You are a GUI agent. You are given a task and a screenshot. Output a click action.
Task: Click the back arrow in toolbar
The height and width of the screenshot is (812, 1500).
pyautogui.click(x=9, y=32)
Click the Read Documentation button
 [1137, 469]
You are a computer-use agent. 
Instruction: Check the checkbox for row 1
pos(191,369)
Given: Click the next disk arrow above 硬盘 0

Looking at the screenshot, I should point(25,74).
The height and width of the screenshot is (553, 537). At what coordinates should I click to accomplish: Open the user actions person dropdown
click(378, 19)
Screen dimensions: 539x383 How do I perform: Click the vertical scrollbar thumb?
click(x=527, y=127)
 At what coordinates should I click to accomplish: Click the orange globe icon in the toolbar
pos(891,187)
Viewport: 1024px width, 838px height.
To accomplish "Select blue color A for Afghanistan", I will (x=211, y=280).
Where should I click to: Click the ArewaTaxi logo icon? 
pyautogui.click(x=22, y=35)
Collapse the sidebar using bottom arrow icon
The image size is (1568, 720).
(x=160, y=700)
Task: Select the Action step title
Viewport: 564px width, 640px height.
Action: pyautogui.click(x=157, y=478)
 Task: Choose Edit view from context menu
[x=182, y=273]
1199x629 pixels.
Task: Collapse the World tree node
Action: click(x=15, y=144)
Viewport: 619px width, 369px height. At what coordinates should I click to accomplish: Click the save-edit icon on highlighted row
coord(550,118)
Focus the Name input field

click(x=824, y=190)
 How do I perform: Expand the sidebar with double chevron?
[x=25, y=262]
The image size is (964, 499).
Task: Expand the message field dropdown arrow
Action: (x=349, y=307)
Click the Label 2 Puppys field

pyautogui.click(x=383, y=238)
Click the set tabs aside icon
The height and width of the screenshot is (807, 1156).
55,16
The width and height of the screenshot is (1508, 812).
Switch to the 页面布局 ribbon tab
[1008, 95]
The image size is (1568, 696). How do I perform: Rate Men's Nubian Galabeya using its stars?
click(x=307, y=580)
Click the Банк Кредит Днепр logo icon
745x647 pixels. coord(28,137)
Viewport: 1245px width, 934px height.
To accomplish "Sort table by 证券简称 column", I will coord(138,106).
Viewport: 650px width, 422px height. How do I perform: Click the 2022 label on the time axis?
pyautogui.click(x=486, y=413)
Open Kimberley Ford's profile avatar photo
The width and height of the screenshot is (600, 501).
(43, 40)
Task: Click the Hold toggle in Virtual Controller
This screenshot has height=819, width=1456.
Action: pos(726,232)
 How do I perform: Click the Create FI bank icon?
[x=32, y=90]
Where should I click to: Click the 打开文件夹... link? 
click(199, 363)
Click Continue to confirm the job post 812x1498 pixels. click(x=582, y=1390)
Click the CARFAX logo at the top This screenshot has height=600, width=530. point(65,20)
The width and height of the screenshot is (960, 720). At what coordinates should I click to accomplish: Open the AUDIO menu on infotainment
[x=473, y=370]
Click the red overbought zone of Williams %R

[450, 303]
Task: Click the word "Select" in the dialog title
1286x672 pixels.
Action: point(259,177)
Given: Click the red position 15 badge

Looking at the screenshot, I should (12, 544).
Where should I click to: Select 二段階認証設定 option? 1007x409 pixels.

----------

-- What to produce --
Output only the count of lines in the data containing "Select".

-- Reply --
4